= Council of Ministers of Serbia and Montenegro =

The Council of Ministers of Serbia and Montenegro (Савет Министара Србије и Црне Горе, Savet Ministara Srbije i Crne Gore) was the federal executive governing body of Serbia and Montenegro.

==Organization==
Chairman of the council: Svetozar Marović

Secretary general: Igor Jovičić

The council was composed of 5 ministries.
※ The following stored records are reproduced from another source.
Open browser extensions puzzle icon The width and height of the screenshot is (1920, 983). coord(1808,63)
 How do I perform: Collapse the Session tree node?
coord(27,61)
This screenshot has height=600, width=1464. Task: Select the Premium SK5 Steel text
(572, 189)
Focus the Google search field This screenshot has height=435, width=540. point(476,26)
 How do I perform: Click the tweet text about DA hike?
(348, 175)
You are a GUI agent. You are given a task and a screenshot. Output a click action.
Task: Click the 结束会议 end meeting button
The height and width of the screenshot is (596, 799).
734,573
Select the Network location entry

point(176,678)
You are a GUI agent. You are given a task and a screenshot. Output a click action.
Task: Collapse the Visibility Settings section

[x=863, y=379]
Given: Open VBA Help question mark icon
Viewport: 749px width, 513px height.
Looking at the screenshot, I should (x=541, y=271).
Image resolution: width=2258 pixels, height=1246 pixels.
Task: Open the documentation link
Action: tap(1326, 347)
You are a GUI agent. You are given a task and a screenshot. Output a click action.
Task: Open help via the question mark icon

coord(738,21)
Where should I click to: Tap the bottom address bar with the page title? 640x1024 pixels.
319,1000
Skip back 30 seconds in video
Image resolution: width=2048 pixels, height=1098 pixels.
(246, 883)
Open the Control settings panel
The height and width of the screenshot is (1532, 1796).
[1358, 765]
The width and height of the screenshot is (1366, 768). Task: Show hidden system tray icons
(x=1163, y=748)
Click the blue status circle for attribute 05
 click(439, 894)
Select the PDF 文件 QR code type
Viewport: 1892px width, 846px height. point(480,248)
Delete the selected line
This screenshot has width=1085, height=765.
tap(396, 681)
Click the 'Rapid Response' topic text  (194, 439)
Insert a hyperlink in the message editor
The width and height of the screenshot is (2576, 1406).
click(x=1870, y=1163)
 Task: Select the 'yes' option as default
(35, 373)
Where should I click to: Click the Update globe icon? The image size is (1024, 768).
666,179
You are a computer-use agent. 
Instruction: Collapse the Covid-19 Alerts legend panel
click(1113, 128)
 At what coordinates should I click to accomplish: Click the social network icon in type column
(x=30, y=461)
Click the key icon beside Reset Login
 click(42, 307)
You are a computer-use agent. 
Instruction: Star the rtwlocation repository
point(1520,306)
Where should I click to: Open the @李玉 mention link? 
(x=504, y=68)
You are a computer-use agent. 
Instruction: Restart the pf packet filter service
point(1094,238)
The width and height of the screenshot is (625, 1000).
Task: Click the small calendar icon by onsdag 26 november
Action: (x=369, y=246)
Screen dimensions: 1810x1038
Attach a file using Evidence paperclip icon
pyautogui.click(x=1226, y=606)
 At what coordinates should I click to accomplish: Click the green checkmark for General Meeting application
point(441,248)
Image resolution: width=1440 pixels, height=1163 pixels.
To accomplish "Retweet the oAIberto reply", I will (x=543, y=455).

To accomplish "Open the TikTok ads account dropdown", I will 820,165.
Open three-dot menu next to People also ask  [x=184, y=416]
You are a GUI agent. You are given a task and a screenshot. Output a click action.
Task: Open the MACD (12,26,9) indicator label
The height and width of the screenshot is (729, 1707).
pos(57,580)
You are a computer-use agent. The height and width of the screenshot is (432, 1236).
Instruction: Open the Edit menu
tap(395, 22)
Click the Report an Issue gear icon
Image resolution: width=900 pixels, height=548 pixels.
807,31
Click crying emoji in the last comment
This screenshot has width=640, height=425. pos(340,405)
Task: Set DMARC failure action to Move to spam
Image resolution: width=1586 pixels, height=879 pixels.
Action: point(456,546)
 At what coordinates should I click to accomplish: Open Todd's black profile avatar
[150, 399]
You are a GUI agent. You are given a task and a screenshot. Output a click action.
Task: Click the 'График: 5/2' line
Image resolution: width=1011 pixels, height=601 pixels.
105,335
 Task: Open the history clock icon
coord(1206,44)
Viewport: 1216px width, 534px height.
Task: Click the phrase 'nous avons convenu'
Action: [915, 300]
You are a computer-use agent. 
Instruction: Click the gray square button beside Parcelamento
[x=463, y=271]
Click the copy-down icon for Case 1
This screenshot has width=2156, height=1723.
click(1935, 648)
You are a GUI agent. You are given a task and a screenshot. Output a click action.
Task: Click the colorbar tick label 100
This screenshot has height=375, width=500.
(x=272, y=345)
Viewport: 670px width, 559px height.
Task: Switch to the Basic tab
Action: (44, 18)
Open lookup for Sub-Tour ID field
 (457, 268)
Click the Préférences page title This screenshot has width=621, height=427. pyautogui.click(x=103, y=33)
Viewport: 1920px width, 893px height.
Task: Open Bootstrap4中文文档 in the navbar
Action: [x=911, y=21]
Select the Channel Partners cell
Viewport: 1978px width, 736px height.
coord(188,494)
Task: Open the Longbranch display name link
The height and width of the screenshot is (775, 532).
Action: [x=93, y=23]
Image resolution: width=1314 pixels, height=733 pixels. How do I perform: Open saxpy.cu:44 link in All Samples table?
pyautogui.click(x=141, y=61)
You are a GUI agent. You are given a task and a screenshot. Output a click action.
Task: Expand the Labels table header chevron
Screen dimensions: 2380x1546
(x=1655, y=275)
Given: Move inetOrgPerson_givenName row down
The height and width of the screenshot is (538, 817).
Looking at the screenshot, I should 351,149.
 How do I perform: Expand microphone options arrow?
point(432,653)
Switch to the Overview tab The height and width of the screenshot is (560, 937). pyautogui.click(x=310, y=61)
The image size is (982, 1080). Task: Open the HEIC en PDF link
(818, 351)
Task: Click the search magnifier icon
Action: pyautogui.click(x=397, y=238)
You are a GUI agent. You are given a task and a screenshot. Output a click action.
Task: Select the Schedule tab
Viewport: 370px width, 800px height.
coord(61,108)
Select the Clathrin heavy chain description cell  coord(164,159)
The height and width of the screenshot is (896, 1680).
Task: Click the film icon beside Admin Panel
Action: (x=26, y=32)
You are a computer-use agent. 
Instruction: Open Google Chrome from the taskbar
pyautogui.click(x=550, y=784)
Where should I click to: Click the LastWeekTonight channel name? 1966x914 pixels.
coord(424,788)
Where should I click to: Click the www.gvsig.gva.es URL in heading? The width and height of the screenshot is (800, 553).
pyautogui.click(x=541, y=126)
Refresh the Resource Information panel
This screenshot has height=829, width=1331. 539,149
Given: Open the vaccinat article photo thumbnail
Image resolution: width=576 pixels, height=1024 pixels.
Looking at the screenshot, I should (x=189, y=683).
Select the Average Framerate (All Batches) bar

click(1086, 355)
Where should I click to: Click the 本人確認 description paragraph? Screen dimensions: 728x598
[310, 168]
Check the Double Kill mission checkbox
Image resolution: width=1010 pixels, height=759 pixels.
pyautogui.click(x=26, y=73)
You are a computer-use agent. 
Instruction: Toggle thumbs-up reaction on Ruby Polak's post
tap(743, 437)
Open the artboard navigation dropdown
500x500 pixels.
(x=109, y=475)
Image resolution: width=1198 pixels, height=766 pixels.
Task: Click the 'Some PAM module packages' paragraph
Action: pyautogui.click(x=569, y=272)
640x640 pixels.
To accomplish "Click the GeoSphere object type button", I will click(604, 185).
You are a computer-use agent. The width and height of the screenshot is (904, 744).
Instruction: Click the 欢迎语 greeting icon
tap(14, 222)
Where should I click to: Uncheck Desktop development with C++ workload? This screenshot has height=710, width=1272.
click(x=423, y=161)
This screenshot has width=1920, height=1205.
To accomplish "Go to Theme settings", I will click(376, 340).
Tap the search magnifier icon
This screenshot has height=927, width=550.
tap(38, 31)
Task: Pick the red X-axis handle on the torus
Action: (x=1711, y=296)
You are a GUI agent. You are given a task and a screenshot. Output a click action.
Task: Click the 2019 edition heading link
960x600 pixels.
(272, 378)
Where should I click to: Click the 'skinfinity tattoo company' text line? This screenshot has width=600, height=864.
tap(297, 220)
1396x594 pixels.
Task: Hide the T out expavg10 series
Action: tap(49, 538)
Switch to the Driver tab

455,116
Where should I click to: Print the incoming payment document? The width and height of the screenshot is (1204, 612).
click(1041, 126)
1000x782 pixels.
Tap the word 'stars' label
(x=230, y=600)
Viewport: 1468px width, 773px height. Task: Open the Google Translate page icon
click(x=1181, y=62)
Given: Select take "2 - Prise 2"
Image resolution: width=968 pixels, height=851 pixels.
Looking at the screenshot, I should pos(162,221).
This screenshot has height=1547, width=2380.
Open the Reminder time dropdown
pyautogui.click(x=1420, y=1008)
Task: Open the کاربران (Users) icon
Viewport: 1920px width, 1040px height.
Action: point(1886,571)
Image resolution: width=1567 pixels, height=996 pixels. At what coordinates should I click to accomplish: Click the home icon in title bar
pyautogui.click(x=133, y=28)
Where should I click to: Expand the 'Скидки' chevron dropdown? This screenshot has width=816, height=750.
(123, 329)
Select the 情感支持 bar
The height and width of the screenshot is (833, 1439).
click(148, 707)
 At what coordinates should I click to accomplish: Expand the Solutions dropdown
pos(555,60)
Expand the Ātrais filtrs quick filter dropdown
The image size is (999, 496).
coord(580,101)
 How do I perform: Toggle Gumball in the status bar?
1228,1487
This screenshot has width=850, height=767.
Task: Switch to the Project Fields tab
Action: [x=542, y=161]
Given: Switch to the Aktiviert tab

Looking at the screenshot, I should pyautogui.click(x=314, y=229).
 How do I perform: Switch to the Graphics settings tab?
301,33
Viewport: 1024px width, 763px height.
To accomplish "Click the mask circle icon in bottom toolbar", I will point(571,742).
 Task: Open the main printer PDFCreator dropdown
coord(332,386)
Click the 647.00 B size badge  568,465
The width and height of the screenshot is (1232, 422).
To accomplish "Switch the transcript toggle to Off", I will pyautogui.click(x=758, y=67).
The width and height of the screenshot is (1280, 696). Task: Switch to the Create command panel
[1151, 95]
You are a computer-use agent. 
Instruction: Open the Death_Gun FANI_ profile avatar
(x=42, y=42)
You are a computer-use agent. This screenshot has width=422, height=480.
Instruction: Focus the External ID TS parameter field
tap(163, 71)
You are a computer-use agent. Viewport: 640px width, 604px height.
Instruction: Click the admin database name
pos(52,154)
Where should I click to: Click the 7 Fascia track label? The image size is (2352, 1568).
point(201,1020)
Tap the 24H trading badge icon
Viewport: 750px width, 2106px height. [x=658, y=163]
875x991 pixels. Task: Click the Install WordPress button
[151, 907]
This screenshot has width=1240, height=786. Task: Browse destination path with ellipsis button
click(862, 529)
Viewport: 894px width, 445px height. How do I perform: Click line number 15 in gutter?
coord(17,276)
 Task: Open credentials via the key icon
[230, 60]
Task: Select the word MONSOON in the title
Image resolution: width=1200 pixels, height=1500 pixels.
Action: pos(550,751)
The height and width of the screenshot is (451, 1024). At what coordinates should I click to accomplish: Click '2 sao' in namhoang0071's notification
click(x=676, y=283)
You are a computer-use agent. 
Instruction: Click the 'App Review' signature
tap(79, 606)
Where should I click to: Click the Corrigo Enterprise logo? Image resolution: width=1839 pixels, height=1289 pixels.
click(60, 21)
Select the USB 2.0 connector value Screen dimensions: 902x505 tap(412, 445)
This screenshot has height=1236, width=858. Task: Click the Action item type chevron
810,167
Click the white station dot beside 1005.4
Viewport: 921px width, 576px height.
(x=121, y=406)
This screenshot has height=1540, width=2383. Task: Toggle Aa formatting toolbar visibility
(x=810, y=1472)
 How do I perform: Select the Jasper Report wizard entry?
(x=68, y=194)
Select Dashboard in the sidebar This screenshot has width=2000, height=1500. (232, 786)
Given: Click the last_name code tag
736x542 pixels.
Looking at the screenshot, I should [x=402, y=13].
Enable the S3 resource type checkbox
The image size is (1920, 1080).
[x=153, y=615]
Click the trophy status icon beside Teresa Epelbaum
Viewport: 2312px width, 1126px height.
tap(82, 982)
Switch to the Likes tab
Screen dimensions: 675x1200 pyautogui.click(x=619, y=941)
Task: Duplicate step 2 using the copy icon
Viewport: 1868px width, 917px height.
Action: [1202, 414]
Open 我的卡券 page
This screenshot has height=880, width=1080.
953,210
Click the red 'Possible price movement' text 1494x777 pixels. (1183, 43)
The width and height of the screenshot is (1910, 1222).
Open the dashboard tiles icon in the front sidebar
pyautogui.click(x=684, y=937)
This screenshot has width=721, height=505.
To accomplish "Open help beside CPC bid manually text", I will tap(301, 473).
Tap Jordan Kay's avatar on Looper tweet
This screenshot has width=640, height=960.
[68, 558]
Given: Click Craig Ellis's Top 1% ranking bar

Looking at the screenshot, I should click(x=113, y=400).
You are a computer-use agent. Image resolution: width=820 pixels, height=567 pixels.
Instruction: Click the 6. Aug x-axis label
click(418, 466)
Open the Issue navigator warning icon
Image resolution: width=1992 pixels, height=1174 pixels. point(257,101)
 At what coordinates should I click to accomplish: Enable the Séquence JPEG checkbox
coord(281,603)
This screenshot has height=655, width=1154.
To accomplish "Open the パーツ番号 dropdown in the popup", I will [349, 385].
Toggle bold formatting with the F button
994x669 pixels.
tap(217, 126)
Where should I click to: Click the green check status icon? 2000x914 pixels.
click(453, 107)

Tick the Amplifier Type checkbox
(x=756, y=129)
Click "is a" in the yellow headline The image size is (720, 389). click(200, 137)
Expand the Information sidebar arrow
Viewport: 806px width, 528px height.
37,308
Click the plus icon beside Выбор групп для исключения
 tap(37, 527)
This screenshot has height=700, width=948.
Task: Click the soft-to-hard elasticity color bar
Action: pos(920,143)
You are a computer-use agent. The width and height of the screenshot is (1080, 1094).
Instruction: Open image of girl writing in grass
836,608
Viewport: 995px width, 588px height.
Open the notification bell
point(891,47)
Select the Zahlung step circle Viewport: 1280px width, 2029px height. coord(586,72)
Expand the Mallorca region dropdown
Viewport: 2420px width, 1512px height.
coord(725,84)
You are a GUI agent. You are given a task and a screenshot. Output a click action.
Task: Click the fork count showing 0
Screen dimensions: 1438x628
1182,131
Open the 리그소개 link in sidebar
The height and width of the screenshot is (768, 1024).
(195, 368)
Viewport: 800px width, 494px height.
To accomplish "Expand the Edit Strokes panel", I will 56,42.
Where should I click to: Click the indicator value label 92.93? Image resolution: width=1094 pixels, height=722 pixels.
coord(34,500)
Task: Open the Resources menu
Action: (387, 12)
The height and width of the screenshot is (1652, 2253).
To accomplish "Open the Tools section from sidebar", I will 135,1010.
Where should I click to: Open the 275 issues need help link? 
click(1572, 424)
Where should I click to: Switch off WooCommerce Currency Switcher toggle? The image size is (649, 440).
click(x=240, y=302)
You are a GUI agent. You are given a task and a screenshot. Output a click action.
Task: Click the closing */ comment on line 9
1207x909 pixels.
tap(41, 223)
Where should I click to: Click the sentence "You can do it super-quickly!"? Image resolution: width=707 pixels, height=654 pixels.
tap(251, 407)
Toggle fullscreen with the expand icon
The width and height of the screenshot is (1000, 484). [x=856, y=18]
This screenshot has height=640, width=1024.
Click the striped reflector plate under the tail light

Ministers at the moment of dissolution were:

- Minister of Foreign Affairs: Vuk Drašković (Preceded by: Goran Svilanović)
- Minister of Defence: Zoran Stanković (Preceded by: Prvoslav Davinić (11 July 2004 – 21 October 2005), Boris Tadić (17 March 2003 – 11 July 2004))
- Minister of International Economic Relations: Predrag Ivanović
- Minister of Internal Economic Relations: Amir Nurković
- Minister of Human and Minority Rights: Rasim Ljajić

==Responsibilities==
The Council of Ministers duties were to:

- Chart and pursue the policy of Serbia and Montenegro in tune with the jointly agreed policy and interests of the member states.
- Coordinate the work of the ministries, propose to the parliament the laws and other acts falling within the purview of the ministries.
- Appoint and relieve of duty the heads of diplomatic-consular missions of Serbia and Montenegro and other officials in line with the law.
- Pass by-laws, decisions and other general enactments for enforcement of the laws of Serbia and Montenegro and to perform other executive duties in accordance with the present constitutional charter.

==Terms==
- Ministers of foreign affairs and defense served two-year terms.
- Ministers of International Economic Relations, Internal Economic Relations and Human and Minority Rights served four-year terms.